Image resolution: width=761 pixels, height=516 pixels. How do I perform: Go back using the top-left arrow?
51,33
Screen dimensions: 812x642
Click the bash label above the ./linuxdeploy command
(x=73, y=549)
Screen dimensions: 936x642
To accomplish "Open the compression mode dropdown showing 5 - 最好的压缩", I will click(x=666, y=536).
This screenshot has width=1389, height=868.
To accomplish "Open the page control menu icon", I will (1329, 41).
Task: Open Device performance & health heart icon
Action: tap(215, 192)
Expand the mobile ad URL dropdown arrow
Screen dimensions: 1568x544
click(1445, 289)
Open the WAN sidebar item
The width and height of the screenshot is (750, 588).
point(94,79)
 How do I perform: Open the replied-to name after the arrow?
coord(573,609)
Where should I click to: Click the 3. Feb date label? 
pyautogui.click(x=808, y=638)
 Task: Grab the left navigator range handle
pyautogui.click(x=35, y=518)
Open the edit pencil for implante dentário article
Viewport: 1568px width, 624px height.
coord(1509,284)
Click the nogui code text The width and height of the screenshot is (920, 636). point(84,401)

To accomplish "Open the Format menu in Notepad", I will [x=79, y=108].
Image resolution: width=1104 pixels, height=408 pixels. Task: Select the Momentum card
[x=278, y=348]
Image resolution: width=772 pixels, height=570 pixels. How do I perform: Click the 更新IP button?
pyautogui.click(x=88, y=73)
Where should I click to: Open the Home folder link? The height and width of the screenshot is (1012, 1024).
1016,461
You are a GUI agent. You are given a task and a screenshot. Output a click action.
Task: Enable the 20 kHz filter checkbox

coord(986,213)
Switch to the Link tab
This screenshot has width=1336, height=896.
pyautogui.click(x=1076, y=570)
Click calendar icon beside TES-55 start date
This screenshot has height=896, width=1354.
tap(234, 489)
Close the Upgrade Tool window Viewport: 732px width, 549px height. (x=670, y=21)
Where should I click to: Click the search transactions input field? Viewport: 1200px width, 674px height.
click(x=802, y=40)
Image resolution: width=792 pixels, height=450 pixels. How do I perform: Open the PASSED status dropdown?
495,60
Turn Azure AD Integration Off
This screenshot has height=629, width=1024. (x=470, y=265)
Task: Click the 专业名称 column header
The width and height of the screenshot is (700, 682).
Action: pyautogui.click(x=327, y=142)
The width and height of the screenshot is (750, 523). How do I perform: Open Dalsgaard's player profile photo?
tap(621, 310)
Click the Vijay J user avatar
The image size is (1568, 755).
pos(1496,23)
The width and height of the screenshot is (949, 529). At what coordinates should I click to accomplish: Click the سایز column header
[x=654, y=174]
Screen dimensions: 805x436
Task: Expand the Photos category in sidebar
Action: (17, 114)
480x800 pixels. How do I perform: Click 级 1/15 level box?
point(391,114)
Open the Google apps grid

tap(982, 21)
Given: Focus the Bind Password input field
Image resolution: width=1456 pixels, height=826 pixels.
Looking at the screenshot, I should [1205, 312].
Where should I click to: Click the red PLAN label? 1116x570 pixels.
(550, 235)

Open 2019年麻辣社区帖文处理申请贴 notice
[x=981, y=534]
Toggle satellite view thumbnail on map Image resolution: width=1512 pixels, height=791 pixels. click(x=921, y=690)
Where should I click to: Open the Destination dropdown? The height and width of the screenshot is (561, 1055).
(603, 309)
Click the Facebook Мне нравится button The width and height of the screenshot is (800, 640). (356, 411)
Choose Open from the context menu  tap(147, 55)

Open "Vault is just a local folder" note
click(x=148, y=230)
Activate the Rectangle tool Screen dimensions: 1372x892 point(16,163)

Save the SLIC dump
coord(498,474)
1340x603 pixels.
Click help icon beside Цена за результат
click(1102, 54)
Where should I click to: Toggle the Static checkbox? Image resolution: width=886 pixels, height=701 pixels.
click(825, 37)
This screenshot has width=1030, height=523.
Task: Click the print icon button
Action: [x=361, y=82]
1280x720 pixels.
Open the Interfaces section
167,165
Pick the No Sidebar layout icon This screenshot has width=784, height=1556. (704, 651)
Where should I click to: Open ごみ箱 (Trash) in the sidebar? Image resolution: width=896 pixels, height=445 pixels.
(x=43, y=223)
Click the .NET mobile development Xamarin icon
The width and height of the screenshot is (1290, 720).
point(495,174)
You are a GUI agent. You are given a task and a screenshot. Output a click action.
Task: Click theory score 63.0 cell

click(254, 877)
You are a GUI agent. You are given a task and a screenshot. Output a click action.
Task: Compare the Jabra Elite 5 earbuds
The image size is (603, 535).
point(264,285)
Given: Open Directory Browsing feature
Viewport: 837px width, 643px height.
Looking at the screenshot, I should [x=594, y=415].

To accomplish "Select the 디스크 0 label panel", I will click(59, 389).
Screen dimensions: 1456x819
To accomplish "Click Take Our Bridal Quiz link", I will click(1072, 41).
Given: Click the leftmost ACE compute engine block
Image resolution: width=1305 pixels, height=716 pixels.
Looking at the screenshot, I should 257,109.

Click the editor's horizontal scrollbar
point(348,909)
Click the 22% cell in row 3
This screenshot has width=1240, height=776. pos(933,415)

----------

§ ACTIVITY:
The entries above are to be retyped exactly, with nothing left out.

§ PROBLEM SOLUTION:
Image resolution: width=761 pixels, height=516 pixels. How do I perform: Go back using the top-left arrow?
51,33
Screen dimensions: 812x642
Click the bash label above the ./linuxdeploy command
(x=73, y=549)
Screen dimensions: 936x642
To accomplish "Open the compression mode dropdown showing 5 - 最好的压缩", I will click(x=666, y=536).
This screenshot has width=1389, height=868.
To accomplish "Open the page control menu icon", I will (1329, 41).
Task: Open Device performance & health heart icon
Action: tap(215, 192)
Expand the mobile ad URL dropdown arrow
Screen dimensions: 1568x544
click(1445, 289)
Open the WAN sidebar item
The width and height of the screenshot is (750, 588).
point(94,79)
 How do I perform: Open the replied-to name after the arrow?
coord(573,609)
Where should I click to: Click the 3. Feb date label? 
pyautogui.click(x=808, y=638)
 Task: Grab the left navigator range handle
pyautogui.click(x=35, y=518)
Open the edit pencil for implante dentário article
Viewport: 1568px width, 624px height.
coord(1509,284)
Click the nogui code text The width and height of the screenshot is (920, 636). point(84,401)

To accomplish "Open the Format menu in Notepad", I will [x=79, y=108].
Image resolution: width=1104 pixels, height=408 pixels. Task: Select the Momentum card
[x=278, y=348]
Image resolution: width=772 pixels, height=570 pixels. How do I perform: Click the 更新IP button?
pyautogui.click(x=88, y=73)
Where should I click to: Open the Home folder link? The height and width of the screenshot is (1012, 1024).
1016,461
You are a GUI agent. You are given a task and a screenshot. Output a click action.
Task: Enable the 20 kHz filter checkbox

coord(986,213)
Switch to the Link tab
This screenshot has width=1336, height=896.
pyautogui.click(x=1076, y=570)
Click calendar icon beside TES-55 start date
This screenshot has height=896, width=1354.
tap(234, 489)
Close the Upgrade Tool window Viewport: 732px width, 549px height. (x=670, y=21)
Where should I click to: Click the search transactions input field? Viewport: 1200px width, 674px height.
click(x=802, y=40)
Image resolution: width=792 pixels, height=450 pixels. How do I perform: Open the PASSED status dropdown?
495,60
Turn Azure AD Integration Off
This screenshot has height=629, width=1024. (x=470, y=265)
Task: Click the 专业名称 column header
The width and height of the screenshot is (700, 682).
Action: pyautogui.click(x=327, y=142)
The width and height of the screenshot is (750, 523). How do I perform: Open Dalsgaard's player profile photo?
tap(621, 310)
Click the Vijay J user avatar
The image size is (1568, 755).
pos(1496,23)
The width and height of the screenshot is (949, 529). At what coordinates should I click to accomplish: Click the سایز column header
[x=654, y=174]
Screen dimensions: 805x436
Task: Expand the Photos category in sidebar
Action: (17, 114)
480x800 pixels. How do I perform: Click 级 1/15 level box?
point(391,114)
Open the Google apps grid

tap(982, 21)
Given: Focus the Bind Password input field
Image resolution: width=1456 pixels, height=826 pixels.
Looking at the screenshot, I should [1205, 312].
Where should I click to: Click the red PLAN label? 1116x570 pixels.
(550, 235)

Open 2019年麻辣社区帖文处理申请贴 notice
[x=981, y=534]
Toggle satellite view thumbnail on map Image resolution: width=1512 pixels, height=791 pixels. click(x=921, y=690)
Where should I click to: Open the Destination dropdown? The height and width of the screenshot is (561, 1055).
(603, 309)
Click the Facebook Мне нравится button The width and height of the screenshot is (800, 640). (356, 411)
Choose Open from the context menu  tap(147, 55)

Open "Vault is just a local folder" note
click(x=148, y=230)
Activate the Rectangle tool Screen dimensions: 1372x892 point(16,163)

Save the SLIC dump
coord(498,474)
1340x603 pixels.
Click help icon beside Цена за результат
click(1102, 54)
Where should I click to: Toggle the Static checkbox? Image resolution: width=886 pixels, height=701 pixels.
click(825, 37)
This screenshot has width=1030, height=523.
Task: Click the print icon button
Action: [x=361, y=82]
1280x720 pixels.
Open the Interfaces section
167,165
Pick the No Sidebar layout icon This screenshot has width=784, height=1556. (704, 651)
Where should I click to: Open ごみ箱 (Trash) in the sidebar? Image resolution: width=896 pixels, height=445 pixels.
(x=43, y=223)
Click the .NET mobile development Xamarin icon
The width and height of the screenshot is (1290, 720).
point(495,174)
You are a GUI agent. You are given a task and a screenshot. Output a click action.
Task: Click theory score 63.0 cell

click(254, 877)
You are a GUI agent. You are given a task and a screenshot. Output a click action.
Task: Compare the Jabra Elite 5 earbuds
The image size is (603, 535).
point(264,285)
Given: Open Directory Browsing feature
Viewport: 837px width, 643px height.
Looking at the screenshot, I should [x=594, y=415].

To accomplish "Select the 디스크 0 label panel", I will click(59, 389).
Screen dimensions: 1456x819
To accomplish "Click Take Our Bridal Quiz link", I will click(1072, 41).
Given: Click the leftmost ACE compute engine block
Image resolution: width=1305 pixels, height=716 pixels.
Looking at the screenshot, I should 257,109.

Click the editor's horizontal scrollbar
point(348,909)
Click the 22% cell in row 3
This screenshot has width=1240, height=776. pos(933,415)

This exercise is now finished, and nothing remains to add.